**EXCERPTED PASSAGE**
* Begin *
I’ve just joined the forums. This is the first thread I’ve followed. I am going through a very hard time with my husband who “loves me” but thinks he should never have gotten married. He says we have different desires and needs, etc. I am trying so hard to be what he needs and praying constantly. He is very depressed and angry and says he doesn’t blame me, but deep down I think he believes that the children and I have kept him from finding fulfillment in his career. (He is a choral director in a public school but wishes to be in higher education or at the professional level–he is very gifted.) He has contemplated leaving the family, but our financial situation is not good…that and he doesn’t want to hurt the children.

For some reason he doesn’t want to trust in God’s will. He is going through a very dark time in his spiritual life. He won’t even consider confession anymore and has told me not to talk about God or religion with him. (He takes the children to Mass, though.)
* End *
**GIVEN TASK**
Rewrite everything in the forum post from "For some reason" down to "to Mass, though.)", putting "counseling" in place of "confession".

**Word and item position records**
* Begin *
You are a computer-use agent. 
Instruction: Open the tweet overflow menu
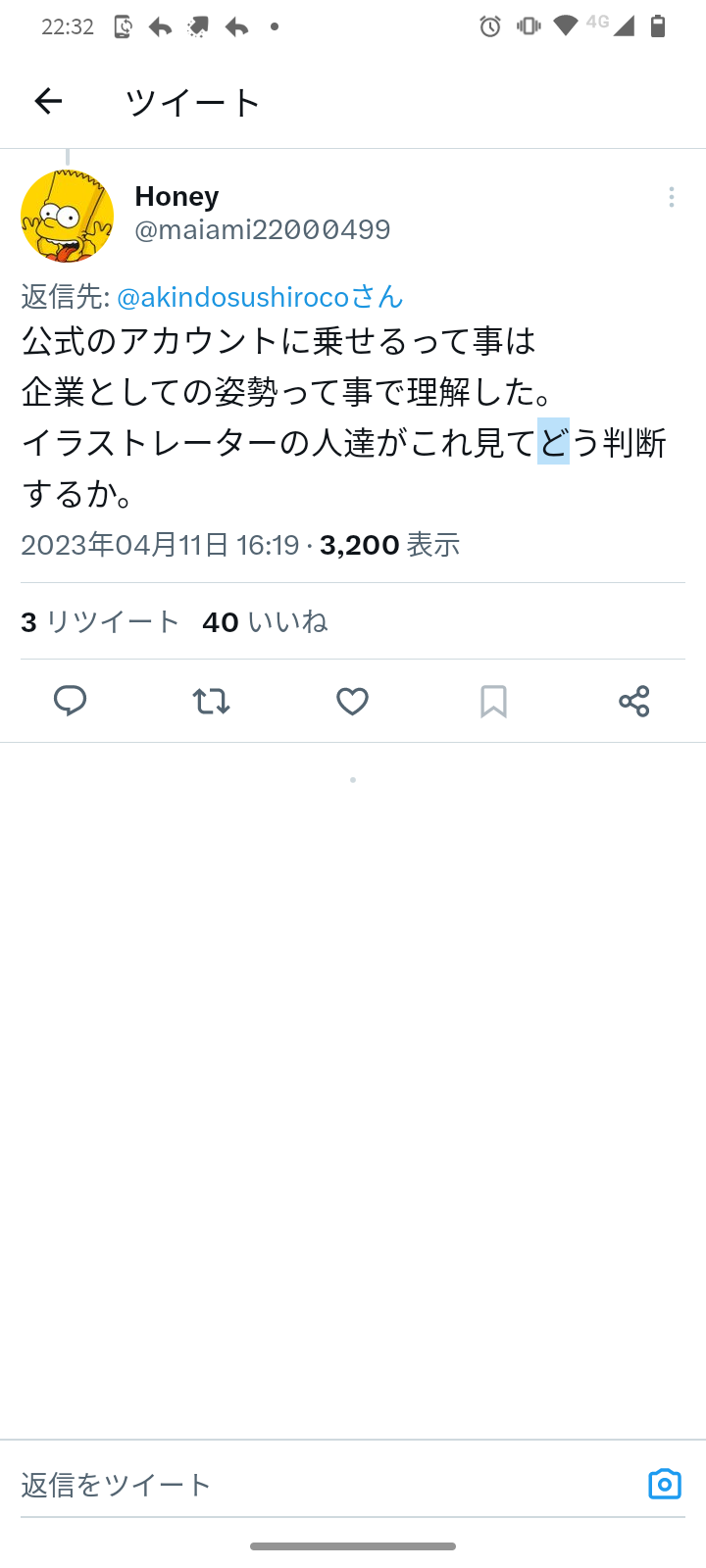(x=671, y=197)
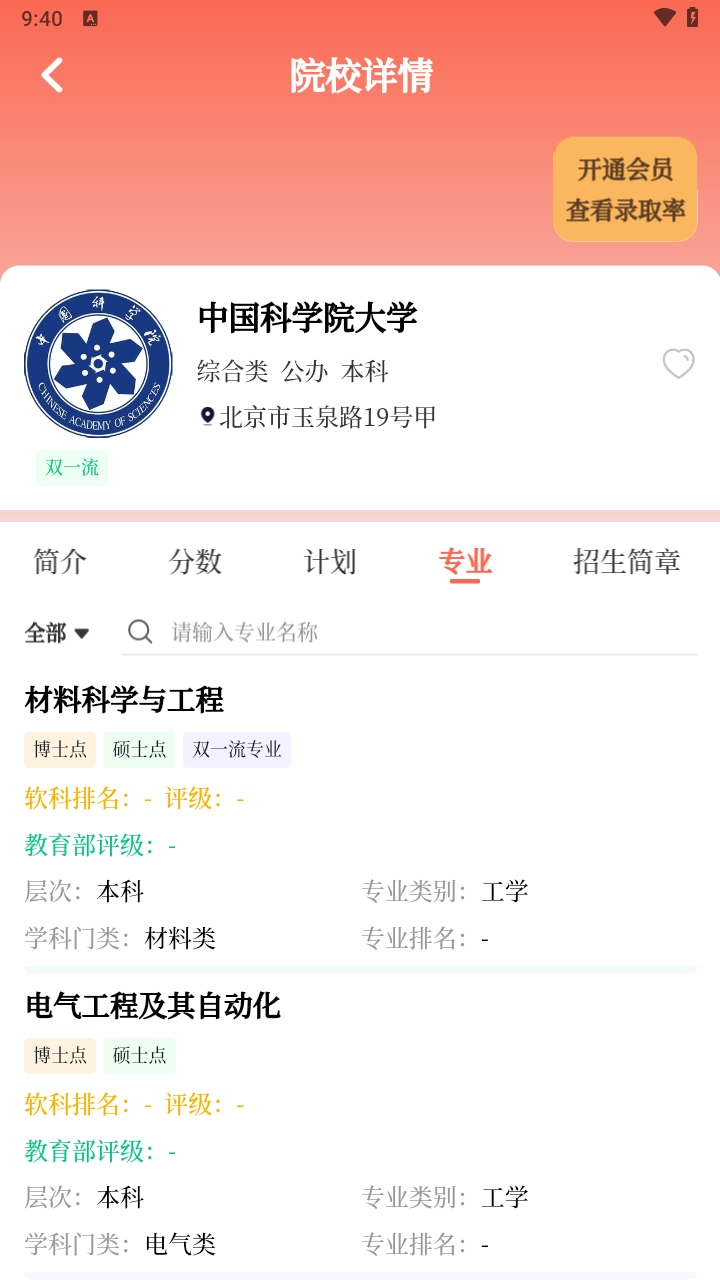This screenshot has height=1280, width=720.
Task: Tap the location pin beside 北京市玉泉路19号甲
Action: (x=207, y=415)
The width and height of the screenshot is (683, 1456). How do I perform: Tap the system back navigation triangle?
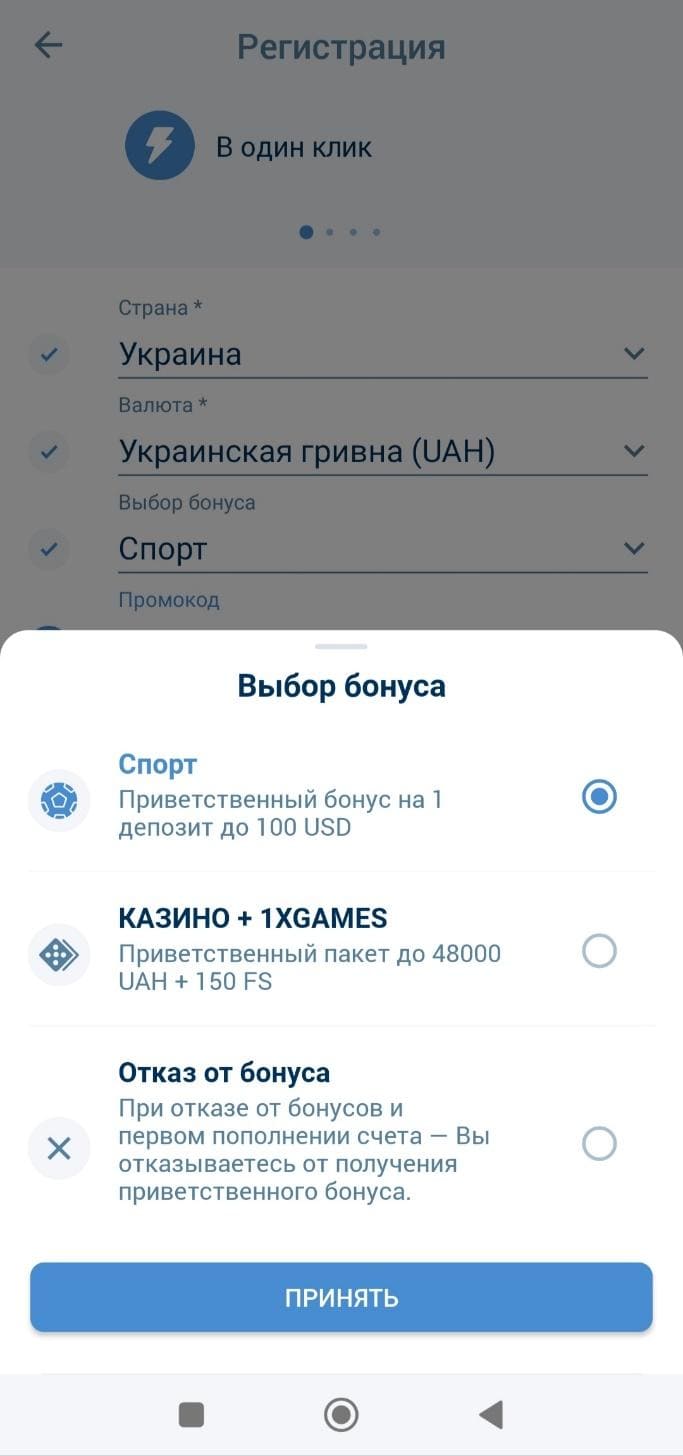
* End *
**EXERCISE RESULT**
For some reason he doesn’t want to trust in God’s will. He is going through a very dark time in his spiritual life. He won’t even consider counseling anymore and has told me not to talk about God or religion with him. (He takes the children to Mass, though.)